---------- Seçilen Metin ----------

Cumhuriyetçi Türk Partisi (CTP) Milletvekili Fikri Toros, Kıbrıs sorununun adil ve kabul edilebilir çözümünün ilgili tüm taraflar için teşvik unsuru olduğunu belirtti
Toros: Liderler tarihi bir sorumluluk altında
Enerji kaynaklarının verimli bir şekilde çıkarılması ve Türkiye ile Avrupa pazarlarına ulaştırtılmasının gündemdeki sorunların aşılmasına bağlı olduğunu söyleyen Toros, liderlere BM ve tüm taraflar nezdinde sorumlu ve rasyonel davranmaları çağrısında bulundu.
Liderlerin takvimli, sonuç odaklı yöntemle resmi müzakerelerin başlaması için BM’ye çağrı yapmaları gerektiğini dile getiren Toros, liderlerin tarihi bir sorumluluk altında olduklarını kaydetti.
“Anastasiadis’in sunduğu GYÖ’ler elverişli koşullar yaratacak”
Toros, kapsamlı çözüm doğrultusunda Kıbrıs Türk ekonomisini güçlendirmek için Kıbrıs Cumhuriyeti Başkanı Nikos Anastasiadis’in sunduğu güven yaratıcı önlemlerin elverişli koşullar yaratacağına inanç belirtti.
Toros, Türkiye’nin proaktif politikasıyla acil olan bölgesel iş birliğinin yolunu açmaya çalıştığını, bunun da Batılı ülkeler tarafından desteklendiğini belirtti.
“Çözüm sürecinin federal çözüm hedefiyle müzakere edilmesi gerekiyor”

---------- Veri Kesitleri ----------

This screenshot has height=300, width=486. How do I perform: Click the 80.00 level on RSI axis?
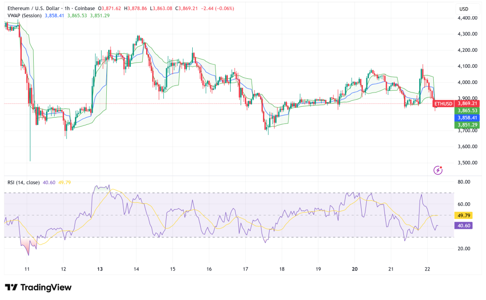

----------
---------- Veri Kesitleri ----------

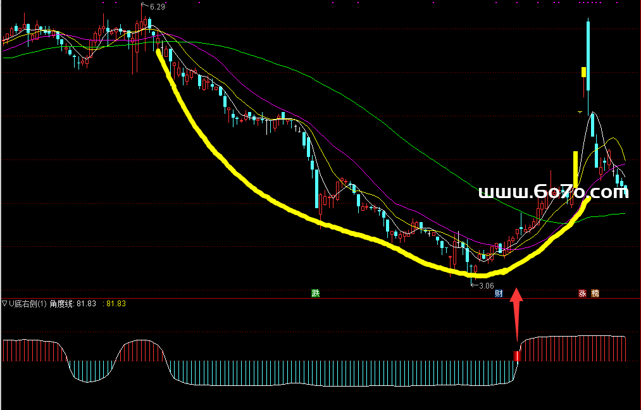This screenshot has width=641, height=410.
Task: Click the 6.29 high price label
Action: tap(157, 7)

----------

_Çalışma Hedefleri_.
(A) Seçilen metne göre Toros, enerji kaynaklarının verimli biçimde çıkarılıp Türkiye ve Avrupa pazarlarına ulaştırılmasını neye bağlamaktadır? Bir iki cümleyle açıklayınız.
(B) Seçilen metinde "Liderlerin takvimli, sonuç" sözcüklerinden "altında olduklarını kaydetti." sözcüklerine kadar uzanan bölümü kelimesi kelimesine aktarınız.

_Alıştırma Sonuçları_.
(A) Toros'a göre enerji kaynaklarının verimli bir şekilde çıkarılması ve Türkiye ile Avrupa pazarlarına ulaştırılması, gündemdeki sorunların aşılmasına bağlıdır.

(B)
Liderlerin takvimli, sonuç odaklı yöntemle resmi müzakerelerin başlaması için BM’ye çağrı yapmaları gerektiğini dile getiren Toros, liderlerin tarihi bir sorumluluk altında olduklarını kaydetti.